In the study by Van den Berghe et al,14 the incidence of hypoglycemia was approximately 5%. Although none of these patients had increases in morbidity and mortality, in a nonstudy situation it is doubtful whether blood glucose levels would be as well controlled and certainly could lead to hypoglycemic sequelae.19
In this issue of the Journal of Cardiothoracic and Vascular Anesthesia, the study of Goldberg and colleagues then is significant.20 They were able to improve blood glucose control over what their ICU patients previously experienced by implementing a glycemic-control protocol that minimized the incidence of hypoglycemia. The study was conducted in the cardiothoracic ICUs at 2 hospitals associated with Yale University, one in its tertiary referral hospital and the other in one of its community-teaching hospitals. The patients were assigned to an intensive-insulin infusion protocol in which the blood glucose levels were checked hourly. Insulin infusions were controlled by the nurse at the bedside. The goal for blood glucose levels (target range) was 100 to 139 mg/dL. The median time to achieve these blood glucose levels from the initiation of the infusion was 5 hours. Once blood glucose levels decreased below 140 mg/dL, almost 60% of subsequent hourly blood glucose values remained within the target range, and 75% of the patients remained within a clinically desirable range of 80 to 139 mg/dL. Only 0.2% of patients had a blood glucose value less than 60 mg/dL (without any reported hypoglycemia-associated adverse clinical events), and only 6% of patients had a blood glucose level above 200 mg/dL. Although the degree of blood glucose control was not as stringent as in the Van den Berghe study, Goldberg et al also avoided the degree of hypoglycemia that Van den Berghe et al identified in their study and that has been associated with mortality in other studies.

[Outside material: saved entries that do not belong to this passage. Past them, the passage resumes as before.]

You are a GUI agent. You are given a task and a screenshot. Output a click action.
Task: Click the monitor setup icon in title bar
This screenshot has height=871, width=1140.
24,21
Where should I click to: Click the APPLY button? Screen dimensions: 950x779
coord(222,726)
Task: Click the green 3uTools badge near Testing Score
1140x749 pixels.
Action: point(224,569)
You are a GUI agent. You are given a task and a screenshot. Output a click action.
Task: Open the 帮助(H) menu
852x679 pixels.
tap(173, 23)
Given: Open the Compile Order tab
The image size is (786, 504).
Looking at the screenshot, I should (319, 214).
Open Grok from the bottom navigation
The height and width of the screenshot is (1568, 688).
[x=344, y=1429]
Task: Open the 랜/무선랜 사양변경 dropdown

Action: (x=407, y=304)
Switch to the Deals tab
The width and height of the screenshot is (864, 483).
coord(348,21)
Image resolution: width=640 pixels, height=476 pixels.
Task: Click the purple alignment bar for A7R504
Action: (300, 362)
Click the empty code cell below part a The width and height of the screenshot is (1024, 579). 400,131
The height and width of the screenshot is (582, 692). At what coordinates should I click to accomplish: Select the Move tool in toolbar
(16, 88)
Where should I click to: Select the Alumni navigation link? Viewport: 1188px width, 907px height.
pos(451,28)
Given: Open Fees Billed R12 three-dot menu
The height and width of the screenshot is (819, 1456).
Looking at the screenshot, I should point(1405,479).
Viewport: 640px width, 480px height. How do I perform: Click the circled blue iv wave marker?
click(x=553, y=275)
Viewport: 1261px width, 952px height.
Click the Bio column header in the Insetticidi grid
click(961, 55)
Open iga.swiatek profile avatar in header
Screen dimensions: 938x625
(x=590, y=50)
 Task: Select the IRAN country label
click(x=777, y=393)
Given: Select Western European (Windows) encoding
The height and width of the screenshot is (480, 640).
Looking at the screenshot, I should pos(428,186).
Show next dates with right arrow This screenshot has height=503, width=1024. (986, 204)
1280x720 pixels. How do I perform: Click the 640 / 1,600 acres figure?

Other clinicians have been equally aggressive in managing blood glucose levels intraoperatively. Carvalho et al21 studied 17 patients, 10 nondiabetic and 7 diabetic, undergoing elective cardiac surgery. The patients had their blood glucose “clamped” by infusing insulin at 2 U/h, which was begun whenever blood glucose levels rose to greater than 8 mmol/L (144 mg/dL), with blood glucose measured every 20 minutes thereafter until the end of surgery. Glucose was also infused and was varied to maintain blood glucose levels between 4 mmol/L (72 mg/dL) and 6 mmol/L (108 mg/dL). Hyperglycemia was defined as a blood glucose level greater than 6 mmol/L (108 mg/dL), and hypoglycemia as a blood glucose level less than 3.5 mmol/L (63 mg/dL). Ninety-five percent of patients had normoglycemia maintained throughout the perioperative period. A benefit of this particular study is that Carvalho et al did not manipulate insulin but rather the glucose infusion throughout the perioperative period. The authors were able to maintain euglycemia throughout the perioperative period in a difficult patient population. Such a protocol is, indeed, labor and resource intensive, but if mortality and morbidity are improved, then utilization of such resources is certainly worthwhile.22
In the future, it is doubtful that cardiac anesthesiologists will be debating whether intraoperative blood glucose control improves outcome in adult cardiovascular surgery,23,24 but instead what the ideal blood glucose level is and how it can best be achieved. Presently, the recommendation for adults undergoing cardiovascular surgical procedures is that there should be concern about blood glucose levels preoperatively and that control of blood glucose should start early; otherwise, the aggressive approach mandated by the development of hyperglycemia will increase the incidence of hypoglycemia. Future studies will help clarify some of these important issues, but it is suspected that controlling blood glucose levels is more of a panacea, and, if done appropriately, it will not open Pandora’s box of adverse effects.